Rivals Google and Yahoo are pairing up to develop a secured email service by 2015, that could make it impossible for hackers or even the government to read users’ messages.
With internet security becoming more and more fragile, Yahoo has announced that it will partner up with its rival Google to develop an encrypted email system by 2015, that should make it almost impossible for hackers or government officials to email messages read without permission. It’s said that even the email providers themselves won’t be able to decrypt the emails. Google states it has over 42.5 million unique Gmail users, with Yahoo sitting at over 110 million. Yahoo and Google say this encryption tool will be an optional feature that users will have to enable, and it will rely on a version of PGP encryption, which is a long-tested way of scrambling data that has yet to be cracked.

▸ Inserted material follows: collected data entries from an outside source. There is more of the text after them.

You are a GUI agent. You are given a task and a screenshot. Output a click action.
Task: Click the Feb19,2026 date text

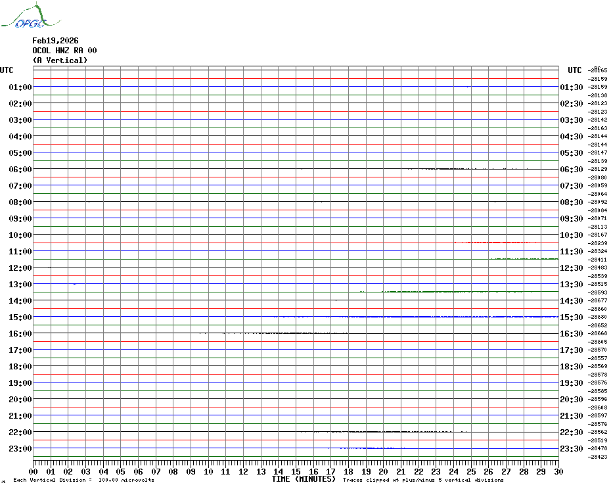click(55, 41)
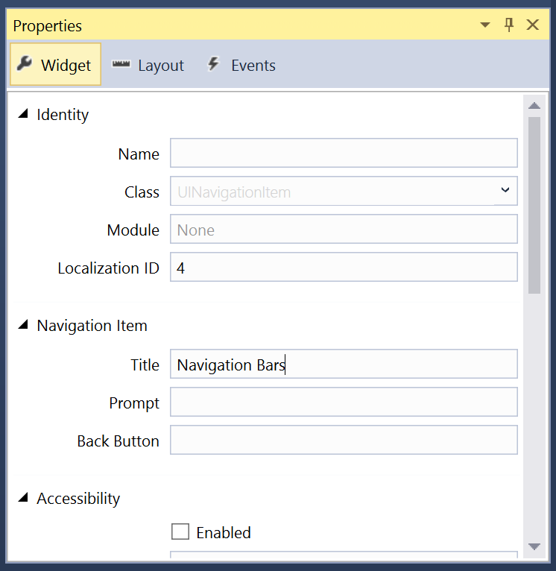Click the vertical scrollbar thumb
Screen dimensions: 556x571
[x=534, y=205]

It also won’t be like traditional webmail services that rely on tech firms in holding passwords and usernames for user accounts, as PGP relies on consumer accounts having their own encryption key stored on their laptops, smartphones, tablets and other devices.

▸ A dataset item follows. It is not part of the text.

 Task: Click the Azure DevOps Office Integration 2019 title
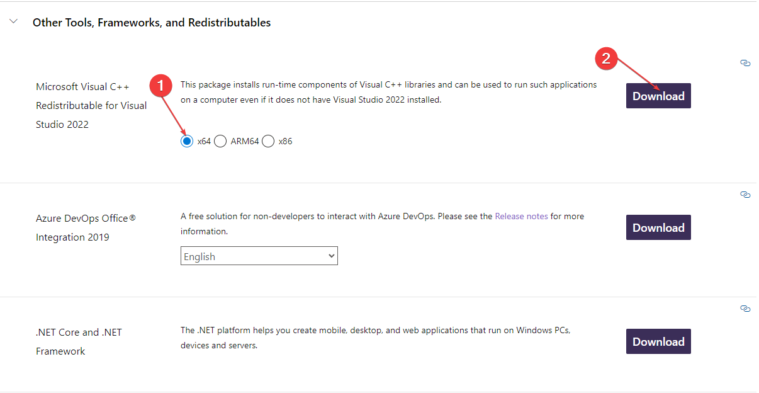click(x=86, y=227)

However, before you toggle this on the moment it becomes available, it won’t be that easy to use, unfortunately. For starters, you cannot forget your password as there’s no “password reset” feature; and users will have to go through several steps using less-than-desirable (read: clunky) software just to send short email messages. Christopher Soghoian, security and privacy researcher at the American Civil Liberties Union claims, “How do you get children to eat their spinach?…PGP is even less tasty than spinach.” Soghoian adds that both Google and Yahoo are taking steps to make the technology easier to use for normal users.

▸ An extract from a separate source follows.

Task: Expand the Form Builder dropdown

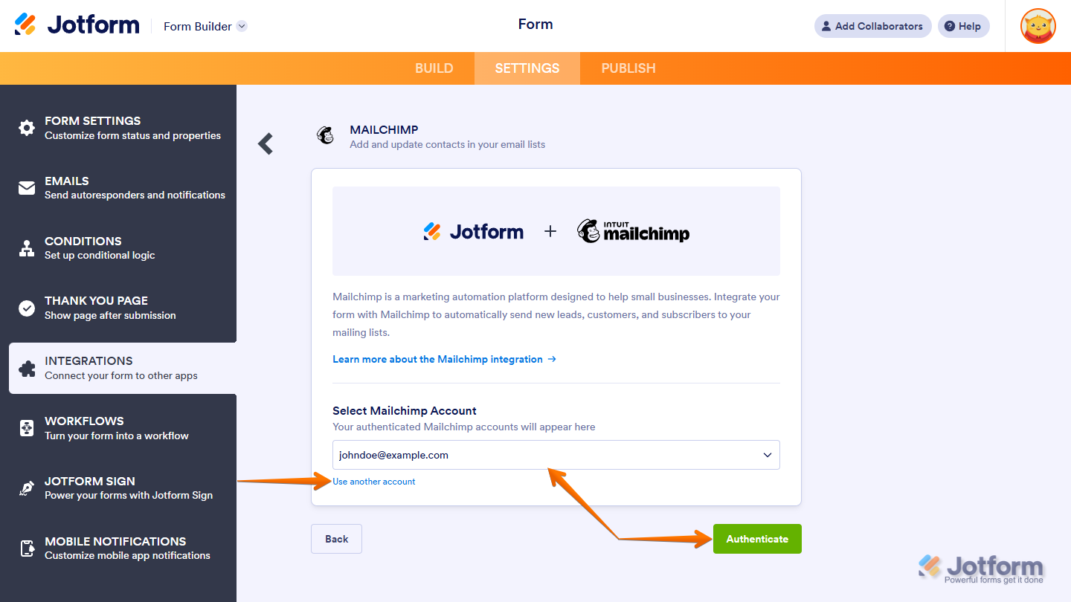Action: pos(241,26)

In a Black Hat security conference held last week, Yahoo chief information security officer Alex Stamos says that Yahoo has to explain to users how PGP works, and that it isn’t the one-stop cure for privacy issues. One example Stamos has given is that while it encrypts the contents of emails, it wont’ provide encryption on who sends and receives the messages or the subject line. “We have to make it to clear to people it is not secret you’re emailing your priest…But the content of what you’re emailing him is secret,” Stamos notes.
Possibly the most intriguing aspect of it (aside from protecting emails from hackers) is bandied by Bruce Schneier, longtime cybersecurity researcher and chief technology officer at Co3 Systems, when he said: “What’s going to happen when the FBI goes to Google or Yahoo and says, ‘I want the email from this guy,’ and Google or Yahoo says, ‘We can’t give it to you?'”
Are you willing to adapt Google and Yahoo’s new email system to protect your privacy? Or will this new encryption method just make it easier for people with bad intentions to communicate without being caught?